Il mondo delle religioni, novembre-dicembre 2004 —

Editoriale

Negli ultimi anni stiamo assistendo a un ritorno di certezze religiose, legato a una crescente crisi d'identità, che sta catalizzando l'attenzione dei media. Credo che sia l'albero che nasconde la foresta. Per quanto riguarda l'Occidente, non perdiamo di vista i progressi compiuti in un secolo. Il dossier che stiamo dedicando al centenario della legge francese sulla separazione tra Chiesa e Stato mi ha dato l'opportunità di approfondire questo incredibile contesto di odio ed esclusione reciproca che prevaleva all'epoca tra il campo papista e quello anticlericale. In Europa, il periodo a cavallo tra il XIX e il XX secolo fu caratterizzato da certezze. Certezze ideologiche, religiose, scientifiche. Molti cristiani erano convinti che i bambini non battezzati sarebbero andati all'inferno e che solo la loro Chiesa possedesse la verità. Gli atei, da parte loro, disprezzavano la religione e la consideravano un'alienazione antropologica (Feuerbach), intellettuale (Comte), economica (Marx) o psicologica (Freud).

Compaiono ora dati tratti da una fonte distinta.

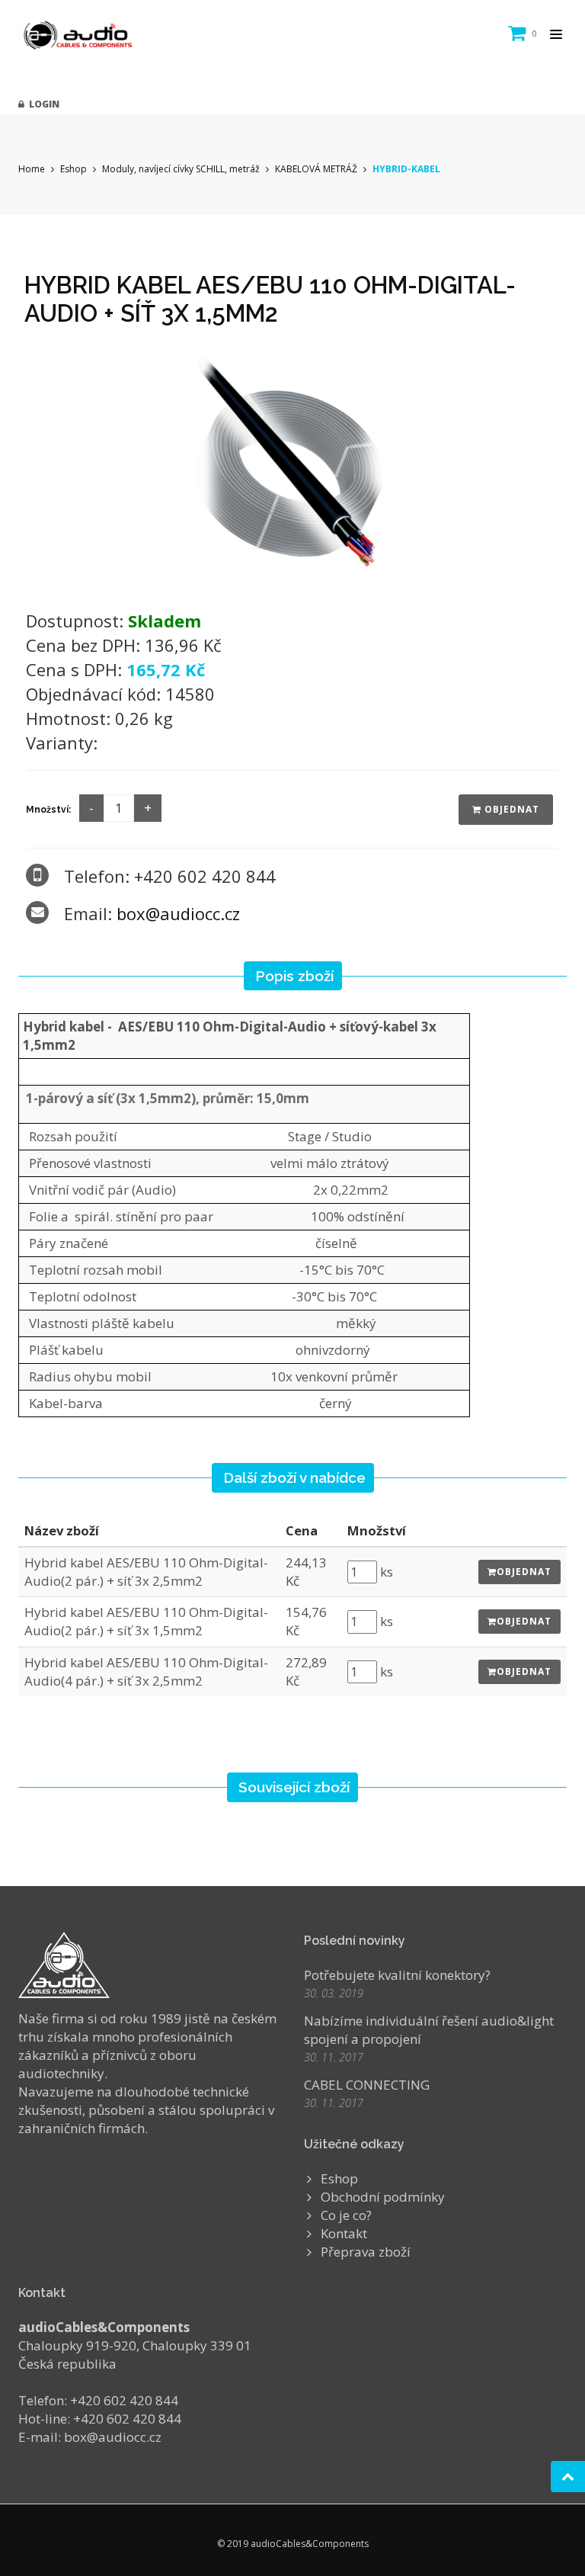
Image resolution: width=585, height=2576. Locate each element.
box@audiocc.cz (178, 913)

Oggi, in Europa e negli Stati Uniti, il 90% dei credenti ritiene, secondo un recente sondaggio, che nessuna religione detenga la Verità, ma che esistano verità in tutte le religioni. Anche gli atei sono più tolleranti e la maggior parte degli scienziati non considera più la religione una superstizione destinata a scomparire con il progresso della scienza. Nel complesso, da un universo chiuso di certezze siamo passati, in appena un secolo, a un mondo aperto di probabilità. Questa forma moderna di scetticismo, che François Furet chiamava "l'orizzonte invalicabile della modernità", ha potuto diffondersi nelle nostre società perché i credenti si sono aperti ad altre religioni, ma anche perché la modernità si è liberata delle certezze ereditate dal mito scientista del progresso: dove la conoscenza avanza, la religione e i valori tradizionali retrocedono.

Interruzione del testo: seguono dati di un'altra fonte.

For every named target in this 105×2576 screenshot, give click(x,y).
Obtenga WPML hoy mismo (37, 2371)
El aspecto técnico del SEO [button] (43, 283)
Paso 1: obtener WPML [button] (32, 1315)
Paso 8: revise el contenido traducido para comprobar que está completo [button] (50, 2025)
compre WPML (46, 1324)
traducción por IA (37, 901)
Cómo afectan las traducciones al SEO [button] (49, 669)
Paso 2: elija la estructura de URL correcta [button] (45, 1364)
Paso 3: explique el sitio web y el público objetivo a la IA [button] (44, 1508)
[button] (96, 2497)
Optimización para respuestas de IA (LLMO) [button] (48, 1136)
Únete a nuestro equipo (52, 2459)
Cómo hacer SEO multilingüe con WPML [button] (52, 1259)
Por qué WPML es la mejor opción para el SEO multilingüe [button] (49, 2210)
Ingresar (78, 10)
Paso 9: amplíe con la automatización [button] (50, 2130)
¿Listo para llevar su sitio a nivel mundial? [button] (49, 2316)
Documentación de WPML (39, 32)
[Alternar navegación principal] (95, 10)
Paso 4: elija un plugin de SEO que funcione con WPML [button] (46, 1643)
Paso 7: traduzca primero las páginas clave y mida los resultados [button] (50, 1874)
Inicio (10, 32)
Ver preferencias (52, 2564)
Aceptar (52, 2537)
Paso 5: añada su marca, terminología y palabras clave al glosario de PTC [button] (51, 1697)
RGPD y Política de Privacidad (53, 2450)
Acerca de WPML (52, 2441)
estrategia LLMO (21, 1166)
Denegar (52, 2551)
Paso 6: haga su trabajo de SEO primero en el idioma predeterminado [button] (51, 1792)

Non siamo forse diventati discepoli di Montaigne? Qualunque siano le loro convinzioni filosofiche o religiose, la maggioranza degli occidentali sottoscrive il postulato secondo cui l'intelligenza umana è incapace di raggiungere verità ultime e certezze metafisiche definitive. In altre parole, Dio è incerto. Come spiegò il nostro grande filosofo cinque secoli fa, si può quindi solo credere, ma anche non credere, nell'incertezza. Incertezza, vorrei sottolineare, non significa dubbio. Possiamo avere fede, convinzioni profonde e certezze, ma ammettere che altri, in buona fede e con altrettante buone ragioni quante ne abbiamo noi, potrebbero non condividerle. Le interviste rilasciate a Le Monde des Religions da due uomini di teatro, Eric-Emmanuel Schmitt e Peter Brook, sono eloquenti a questo proposito. Il primo crede fermamente in "un Dio non identificabile" che "non proviene dalla conoscenza" e afferma che "un pensiero che non dubita di sé stesso non è intelligente". La seconda non fa alcun riferimento a Dio, ma rimane aperta a un essere divino «sconosciuto, innominabile» e confessa: «Avrei voluto dire: "Non credo in nulla...". Ma il non credere in nulla è pur sempre l'espressione assoluta di una credenza». Tali osservazioni illustrano questo dato, che a mio avviso merita di essere meditato di più per uscire da stereotipi e discorsi semplicistici: la vera divisione oggi è sempre meno, come nel secolo scorso, tra "credenti" e "non credenti", ma tra coloro, "credenti" o "non credenti", che accettano l'incertezza e coloro che la rifiutano.